Öffentlich denken, berichten, kritisieren, anregen, motivieren… impressum will Kolleginnen und Kollegen zu Wort kommen lassen in einem Blog. Mit dem Blog «Null» macht sich impressum-Präsidentin Dr. Franca Siegfried Sorgen um fundierte Recherchen in wissenschaftsbasierten Themen. Berichte über Covid-19 ist das aktuellste Beispiel. Wer sich darüber ein Bild machen will, der kann sich bei den Medienkonferenzen des Bundes vergewissern – uns fehlt ein wissenschaftsjournalistisches Korrektiv.
Wie informiert sich die Wissensgesellschaft über Covid-19?
Täglich hört sich die Schweiz Meldungen über die neusten Fallzahlen an, beobachtet sogar im Fernsehen die Medienkonferenzen des Bundes, studiert Zeitungen – gedruckt oder digital und scrollt sich durch interaktive Grafiken. Unsere demokratische Wissensgesellschaft sucht nach ultimativen Informationen über das Coronavirus.
Wo bleibt das wissenschaftsjournalistische Korrektiv?
Die Exekutive, der Bundesrat, entscheidet über existentielle Massnahmen. Die Legislative macht sich dünn, ist teilweise abgetaucht. Und unsere Branche leidet seit Mitte März an dramatischen Werbeeinbussen. Und Medienschaffende sind in die Kurzarbeit verbannt worden – eine Massnahme vom Bundesrat. Kurzum, zur Rettung von Arbeitsplätzen ist es vielen Journalistinnen und Journalisten verboten zu recherchieren, schreiben und informieren. Wer kümmert sich jetzt um kritisches Hinterfragen, Abwägen, Vergleichen von Daten und Meldungen?
Was ist los mit dem Wissenschaftsjournalismus?

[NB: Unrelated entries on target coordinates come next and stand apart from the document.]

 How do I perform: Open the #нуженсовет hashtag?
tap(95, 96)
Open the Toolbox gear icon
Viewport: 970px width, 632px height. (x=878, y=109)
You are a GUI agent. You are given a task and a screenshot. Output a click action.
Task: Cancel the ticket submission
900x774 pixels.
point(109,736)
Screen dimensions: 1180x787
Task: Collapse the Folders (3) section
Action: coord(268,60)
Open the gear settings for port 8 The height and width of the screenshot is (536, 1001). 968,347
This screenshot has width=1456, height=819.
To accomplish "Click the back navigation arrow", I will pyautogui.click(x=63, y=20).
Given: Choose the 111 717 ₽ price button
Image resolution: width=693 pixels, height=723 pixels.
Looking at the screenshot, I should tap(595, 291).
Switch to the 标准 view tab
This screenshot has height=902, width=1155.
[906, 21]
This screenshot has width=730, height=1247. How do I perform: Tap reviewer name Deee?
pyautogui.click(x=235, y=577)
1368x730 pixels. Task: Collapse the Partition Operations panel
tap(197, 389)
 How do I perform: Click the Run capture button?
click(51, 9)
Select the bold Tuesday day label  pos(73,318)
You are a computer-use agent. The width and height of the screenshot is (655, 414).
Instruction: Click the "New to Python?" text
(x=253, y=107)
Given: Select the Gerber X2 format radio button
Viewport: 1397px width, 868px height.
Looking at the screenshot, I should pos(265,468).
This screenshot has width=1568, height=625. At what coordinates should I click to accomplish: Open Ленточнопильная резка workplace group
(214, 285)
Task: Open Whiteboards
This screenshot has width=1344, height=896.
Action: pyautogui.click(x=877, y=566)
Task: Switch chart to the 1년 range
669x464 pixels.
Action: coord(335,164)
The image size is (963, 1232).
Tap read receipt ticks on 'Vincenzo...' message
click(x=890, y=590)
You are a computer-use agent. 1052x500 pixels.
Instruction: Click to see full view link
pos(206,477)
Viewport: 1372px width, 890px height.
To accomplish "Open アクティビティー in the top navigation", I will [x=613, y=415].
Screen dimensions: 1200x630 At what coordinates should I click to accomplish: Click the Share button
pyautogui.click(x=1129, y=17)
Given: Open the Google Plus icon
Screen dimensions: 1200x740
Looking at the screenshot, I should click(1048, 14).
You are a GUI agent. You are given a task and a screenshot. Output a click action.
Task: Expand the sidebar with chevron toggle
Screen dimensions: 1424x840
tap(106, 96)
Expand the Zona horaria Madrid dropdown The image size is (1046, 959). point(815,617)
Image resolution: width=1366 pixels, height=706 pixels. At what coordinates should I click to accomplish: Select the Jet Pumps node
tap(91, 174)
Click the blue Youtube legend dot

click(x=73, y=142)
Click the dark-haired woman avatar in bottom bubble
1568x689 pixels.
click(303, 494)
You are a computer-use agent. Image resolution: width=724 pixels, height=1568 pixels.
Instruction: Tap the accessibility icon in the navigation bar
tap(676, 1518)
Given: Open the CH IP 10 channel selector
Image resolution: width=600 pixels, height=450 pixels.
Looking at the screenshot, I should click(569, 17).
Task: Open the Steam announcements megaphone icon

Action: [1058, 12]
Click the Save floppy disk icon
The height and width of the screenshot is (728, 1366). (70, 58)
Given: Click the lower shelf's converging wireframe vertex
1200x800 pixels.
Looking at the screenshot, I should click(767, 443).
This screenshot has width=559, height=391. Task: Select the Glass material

Nur fünf Tage vor der Ausrufung des nationalen Notstandes hat Urs Hafner, Journalist und Historiker eine Studie als Diskussionsvorlage für eine zukunftsgerichtete Wissenschaftskommunikation publiziert. Der Titel von Hafners Studie: «Forschung in der Filterblase» (HIER UND JETZT Verlag). Während beispielsweise in der Westschweiz die ETH Lausanne knapp zwei Dutzend Vollzeitstellen in der Kommunikationsabteilung beschäftigt, sei die Spezies im Wissenschaftsjournalismus in der Romandie am Aussterben. Hafners Fazit: Die Selbstanpreisung Schweizer Hochschulen kommt ungefiltert in die Medien.
https://www.hierundjetzt.ch/de/catalogue/forschung-in-der-filterblase_20000002/
Keine Medienförderung ohne Wissensredaktion…
Die Förderung von bestens ausgebildeten und unabhängigen Journalistinnen und Journalisten ist existentiell für eine demokratische Wissensgesellschaft. Ein Hoffnungsschimmer bleibt – der offensichtliche Notstand im Wissenschaftsjournalismus könnte durch Covid-19 neu belebt werden. Eine Lösung? Finanzielle Hilfe an die Medien ist nicht nur an Informations-Vielfalt, sondern auch an eine ausgewiesene Wissensredaktion gebunden.
Spargelstechen statt recherchieren…
Jetzt dürfen Medienschaffende in Kurzarbeit Bauern helfen auf dem Feld Spargel zu stechen – eine weitere Massnahme des Bundes. Wird das Phallussymbol Spargel zum Notstandssymbol vom wissensbasiertem Journalismus?